"Davanti a me c'erano
i tedeschi. Ho pensato che sarei morto, ma avrei portato con me qualcun altro. Non dovevo morire invano, anche questo
era importante"
Ero il soldato più giovane della mia compagnia. Avevo compiuto 18 anni proprio quel giorno, il 14 gennaio 1945, quando tutti i reparti del Fronte bielorusso sferrarono l'attacco. Ricordo come sibilavano i razzi "Katjusha". Allora vivevamo tutti nei rifugi interrati: scavavamo una grande fossa, vi collocavamo un albero e la ricoprivamo di terra. Spesso c'era dell'acqua sul fondo, proprio sotto le nostre cuccette, ma questo era niente.

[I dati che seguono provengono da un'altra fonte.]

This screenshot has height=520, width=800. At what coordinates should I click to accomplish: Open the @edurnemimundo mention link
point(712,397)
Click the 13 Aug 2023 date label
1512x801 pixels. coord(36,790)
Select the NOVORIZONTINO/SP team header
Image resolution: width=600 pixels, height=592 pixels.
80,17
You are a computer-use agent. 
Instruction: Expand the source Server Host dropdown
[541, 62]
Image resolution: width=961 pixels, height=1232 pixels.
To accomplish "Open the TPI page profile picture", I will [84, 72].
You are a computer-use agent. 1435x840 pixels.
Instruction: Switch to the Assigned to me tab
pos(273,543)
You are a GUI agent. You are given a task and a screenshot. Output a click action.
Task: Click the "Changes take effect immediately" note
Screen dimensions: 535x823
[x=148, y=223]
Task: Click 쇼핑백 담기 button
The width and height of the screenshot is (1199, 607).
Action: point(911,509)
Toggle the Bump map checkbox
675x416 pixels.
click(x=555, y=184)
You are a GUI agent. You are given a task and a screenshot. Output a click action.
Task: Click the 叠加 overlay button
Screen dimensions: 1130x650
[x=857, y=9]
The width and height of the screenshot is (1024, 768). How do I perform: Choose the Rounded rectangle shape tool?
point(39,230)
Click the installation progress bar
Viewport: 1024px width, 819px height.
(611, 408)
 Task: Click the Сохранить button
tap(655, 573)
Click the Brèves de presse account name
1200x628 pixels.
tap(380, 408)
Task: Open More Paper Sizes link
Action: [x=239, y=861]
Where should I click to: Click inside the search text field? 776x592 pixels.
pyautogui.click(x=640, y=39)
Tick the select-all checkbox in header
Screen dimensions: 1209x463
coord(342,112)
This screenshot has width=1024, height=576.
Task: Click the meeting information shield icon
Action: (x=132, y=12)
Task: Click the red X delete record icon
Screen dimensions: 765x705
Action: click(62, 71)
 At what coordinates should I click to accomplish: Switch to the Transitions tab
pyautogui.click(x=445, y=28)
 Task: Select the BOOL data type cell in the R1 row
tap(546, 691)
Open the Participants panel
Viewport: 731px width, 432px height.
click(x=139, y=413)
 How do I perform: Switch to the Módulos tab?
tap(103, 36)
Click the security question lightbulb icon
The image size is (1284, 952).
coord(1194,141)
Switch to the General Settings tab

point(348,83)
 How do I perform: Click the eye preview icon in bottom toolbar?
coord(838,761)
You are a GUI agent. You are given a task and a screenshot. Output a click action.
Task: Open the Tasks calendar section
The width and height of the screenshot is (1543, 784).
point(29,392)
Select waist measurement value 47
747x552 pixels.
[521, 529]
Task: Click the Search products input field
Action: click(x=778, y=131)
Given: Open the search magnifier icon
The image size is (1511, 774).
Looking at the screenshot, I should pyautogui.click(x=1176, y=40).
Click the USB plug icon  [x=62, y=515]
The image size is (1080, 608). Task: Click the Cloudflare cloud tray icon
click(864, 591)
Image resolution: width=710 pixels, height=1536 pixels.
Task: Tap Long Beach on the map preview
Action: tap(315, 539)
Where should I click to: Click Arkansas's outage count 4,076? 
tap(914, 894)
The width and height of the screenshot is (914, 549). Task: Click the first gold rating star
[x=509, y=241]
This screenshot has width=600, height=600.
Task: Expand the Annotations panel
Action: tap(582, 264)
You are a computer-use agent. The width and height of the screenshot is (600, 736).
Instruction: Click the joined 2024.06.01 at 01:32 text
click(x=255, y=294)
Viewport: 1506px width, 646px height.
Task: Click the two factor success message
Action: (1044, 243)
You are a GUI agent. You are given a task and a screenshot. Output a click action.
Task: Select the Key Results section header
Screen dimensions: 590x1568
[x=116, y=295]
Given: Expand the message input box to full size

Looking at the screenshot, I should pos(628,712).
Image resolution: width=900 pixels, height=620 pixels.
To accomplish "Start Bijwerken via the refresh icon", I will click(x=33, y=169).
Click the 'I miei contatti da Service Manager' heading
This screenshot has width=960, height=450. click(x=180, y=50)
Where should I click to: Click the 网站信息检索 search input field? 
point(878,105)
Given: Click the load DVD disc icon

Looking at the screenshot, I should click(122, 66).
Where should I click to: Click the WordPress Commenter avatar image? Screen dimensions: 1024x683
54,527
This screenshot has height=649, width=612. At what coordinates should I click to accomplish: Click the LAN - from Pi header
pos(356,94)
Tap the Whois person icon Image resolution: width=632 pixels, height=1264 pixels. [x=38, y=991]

Il mio capitano mi aveva preso sotto la sua ala protettiva, si comportava con me come un padre. Mi diceva: "Valka, la guerra è un affare molto serio. In guerra si uccide, siamo tutti condannati. O finisci in prigione o mutilato. Ma è meglio morire che finire in prigione. E devi anche sapere che se hai paura della morte e vuoi sfuggirle, lei ti raggiungerà. Perciò devi fissarla negli occhi, e magari distoglierà da te lo sguardo".
Questa frase me la ricordo bene, mi ha salvato. Eravamo entrati nella Prussia Orientale. Laggiù c'erano in prevalenza città e tenute borghesi, non esistevano grandi insediamenti rurali. La popolazione civile della Prussia Orientale era stata tutta evacuata nella Germania Centrale. E queste proprietà erano state preventivamente attrezzate per la difesa. Erano fatte di pietra o mattoni, nei seminterrati c'erano le feritoie e lì stavano appostati i soldati tedeschi. Così ci è toccato combattere contro forze agguerrite e ben organizzate e abbiamo subito troppe perdite e riportato troppi feriti. Un carrista era stato sbalzato lontano dalla violenza dei colpi e aveva perso una parte del piede. Anche il nostro comandante era stato ferito. Mi aggiravo tra loro, bendandoli, e per un po' ho perso il senso della realtà. Quando mi sono ripreso, mi sono accorto che non c'era più nessuno, che tutti erano avanzati, procedendo verso destra e che mi venivano incontro un drappello di 12-15 tedeschi. Cinquanta metri mi separavano da loro. Ho pensato che sarei morto, ma avrei portato con me qualcun altro. Non dovevo morire invano, anche questo era importante.